─── Fragmento para leer ───

Desescalada en desbandada
Sostengo lo que he escrito más arriba: hemos hecho una desescalada en desbandada que no tenemos ni idea de hacia dónde nos conducirá, y el gobierno ha puesto fin al estado de alarma 98 días después con un desorden y una precipitación que abochorna. Ya sé que no podía prolongarlo porque no tenía apoyos para ello: no es eso lo que le reprocho, sino al revés, que, sabiendo que tenía que ponerle fin, no lo hiciera con algo más de tino. Al contrario: manteniéndose fiel al estilo que le ha caracterizado durante toda la gestión de la pandemia, las contradicciones, los cambios de criterio, las rectificaciones entre ministros y, por supuesto, las mentiras y las ocultaciones se han mantenido vigentes hasta el último momento de esta delirante etapa política que nos ha tocado vivir.

─── Material proporcionado ───

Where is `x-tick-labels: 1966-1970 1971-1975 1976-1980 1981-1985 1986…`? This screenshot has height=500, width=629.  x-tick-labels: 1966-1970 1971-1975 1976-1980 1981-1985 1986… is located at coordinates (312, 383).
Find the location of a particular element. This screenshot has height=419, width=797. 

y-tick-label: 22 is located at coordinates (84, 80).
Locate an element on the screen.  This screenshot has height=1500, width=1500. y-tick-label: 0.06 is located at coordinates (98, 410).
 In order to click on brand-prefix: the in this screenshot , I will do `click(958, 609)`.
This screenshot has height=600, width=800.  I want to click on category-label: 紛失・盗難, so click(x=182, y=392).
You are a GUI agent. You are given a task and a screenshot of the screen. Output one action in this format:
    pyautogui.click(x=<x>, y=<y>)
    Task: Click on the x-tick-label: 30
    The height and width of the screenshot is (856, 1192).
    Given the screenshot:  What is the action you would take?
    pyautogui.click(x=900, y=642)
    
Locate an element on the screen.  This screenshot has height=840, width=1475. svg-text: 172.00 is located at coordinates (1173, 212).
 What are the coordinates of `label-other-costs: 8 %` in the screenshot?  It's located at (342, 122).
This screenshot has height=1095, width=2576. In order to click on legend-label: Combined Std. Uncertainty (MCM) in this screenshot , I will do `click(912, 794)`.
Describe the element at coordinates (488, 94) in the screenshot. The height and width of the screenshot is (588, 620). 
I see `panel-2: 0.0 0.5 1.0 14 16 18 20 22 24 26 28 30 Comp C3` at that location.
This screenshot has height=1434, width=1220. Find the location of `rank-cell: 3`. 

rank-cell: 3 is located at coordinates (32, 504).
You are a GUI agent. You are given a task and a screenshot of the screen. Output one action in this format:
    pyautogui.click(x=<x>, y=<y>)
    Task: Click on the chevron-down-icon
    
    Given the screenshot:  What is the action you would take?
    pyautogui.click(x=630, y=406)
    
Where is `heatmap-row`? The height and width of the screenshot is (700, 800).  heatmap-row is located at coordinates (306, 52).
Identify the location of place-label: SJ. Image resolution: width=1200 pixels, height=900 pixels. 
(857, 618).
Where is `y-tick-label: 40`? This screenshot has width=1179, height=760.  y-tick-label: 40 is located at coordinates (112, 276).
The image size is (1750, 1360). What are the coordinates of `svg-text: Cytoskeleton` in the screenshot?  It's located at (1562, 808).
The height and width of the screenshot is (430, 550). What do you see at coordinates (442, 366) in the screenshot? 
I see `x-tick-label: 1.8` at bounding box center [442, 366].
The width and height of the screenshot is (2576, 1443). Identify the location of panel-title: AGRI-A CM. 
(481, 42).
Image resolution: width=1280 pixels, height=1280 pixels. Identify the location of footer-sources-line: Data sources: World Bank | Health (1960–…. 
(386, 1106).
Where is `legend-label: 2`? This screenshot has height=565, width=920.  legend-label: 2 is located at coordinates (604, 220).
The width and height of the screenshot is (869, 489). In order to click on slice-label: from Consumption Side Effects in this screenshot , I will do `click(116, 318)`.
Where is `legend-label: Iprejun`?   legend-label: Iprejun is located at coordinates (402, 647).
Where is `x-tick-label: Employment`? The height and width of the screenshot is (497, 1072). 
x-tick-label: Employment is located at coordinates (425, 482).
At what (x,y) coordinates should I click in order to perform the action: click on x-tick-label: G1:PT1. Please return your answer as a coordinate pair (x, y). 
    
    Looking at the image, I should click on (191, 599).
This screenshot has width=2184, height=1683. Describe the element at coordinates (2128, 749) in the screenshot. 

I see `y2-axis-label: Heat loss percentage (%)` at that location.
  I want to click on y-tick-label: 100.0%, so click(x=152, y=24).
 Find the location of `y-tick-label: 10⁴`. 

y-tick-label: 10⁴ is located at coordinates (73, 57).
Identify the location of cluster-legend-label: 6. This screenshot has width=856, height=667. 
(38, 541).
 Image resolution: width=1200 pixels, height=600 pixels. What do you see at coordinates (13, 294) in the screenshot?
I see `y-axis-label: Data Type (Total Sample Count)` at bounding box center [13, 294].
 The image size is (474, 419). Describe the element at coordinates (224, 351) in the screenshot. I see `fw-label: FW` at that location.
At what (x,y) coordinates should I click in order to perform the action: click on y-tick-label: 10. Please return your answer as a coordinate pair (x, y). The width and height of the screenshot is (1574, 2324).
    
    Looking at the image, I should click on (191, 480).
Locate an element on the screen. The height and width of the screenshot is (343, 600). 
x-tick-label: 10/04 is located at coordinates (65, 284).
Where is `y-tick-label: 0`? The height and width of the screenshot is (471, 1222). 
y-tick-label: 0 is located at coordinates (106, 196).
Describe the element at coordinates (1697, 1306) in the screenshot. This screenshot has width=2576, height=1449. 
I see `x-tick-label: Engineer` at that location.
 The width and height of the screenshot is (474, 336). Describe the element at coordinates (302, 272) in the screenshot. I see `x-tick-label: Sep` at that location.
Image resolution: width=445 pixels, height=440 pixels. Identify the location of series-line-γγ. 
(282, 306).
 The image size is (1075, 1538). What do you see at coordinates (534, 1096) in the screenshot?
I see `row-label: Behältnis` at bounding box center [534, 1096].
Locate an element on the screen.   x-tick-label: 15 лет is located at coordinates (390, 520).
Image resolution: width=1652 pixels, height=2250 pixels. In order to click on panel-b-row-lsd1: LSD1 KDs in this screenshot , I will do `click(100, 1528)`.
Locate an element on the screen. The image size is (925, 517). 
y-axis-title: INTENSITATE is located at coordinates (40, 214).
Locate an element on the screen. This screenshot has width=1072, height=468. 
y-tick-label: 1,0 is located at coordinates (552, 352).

───

→ Inténtalo
Prolonga el fragmento sobre la desescalada y el fin del estado de alarma a partir de su última frase.

→ Respuesta
Aquí viene lo de «¡Pues anda que los otros!», y es cuando se enarbola lo de los recortes de Rajoy, la intransigencia de la oposición y todo el blablablá que tan bien ha sabido armar el aparato propagandístico del gobierno.
Y en efecto, habría mucho que decir sobre los demás, pero en primer término hay que decirlo sobre un gobierno que ha dispuesto de herramientas de gestión rayanas en lo inconstitucional (los poderes del estado de alarma han sido en muchos momentos más parecidos a los de un estado de excepción no declarado), que creó un Mando Único para la gestión de la crisis (aunque más bien pareciera que hubiera creado un número infinito de Mandos Únicos) y que no ha sido capaz de ordenar otro diálogo que el de una Comisión de Reconstrucción en la que a la oposición se le anima a marcharse de las sesiones con la indicación vicepresidencial de que cierre la puerta al salir.
El riesgo del olvido
Lo que ahora viene me produce una profunda preocupación, pero no soy capaz de preverlo. Habrá rebrotes, pero no sabemos en qué grado o con qué intensidad. Habrá una situación económica difícil, pero no sabemos cuánto. La situación seguirá siendo… mala o muy mala, táchese lo que no proceda, y la crispación social, en una sociedad ya muy crispada, subirá de tono ahora que ya podemos gritar en las calles con el botellón en la mano.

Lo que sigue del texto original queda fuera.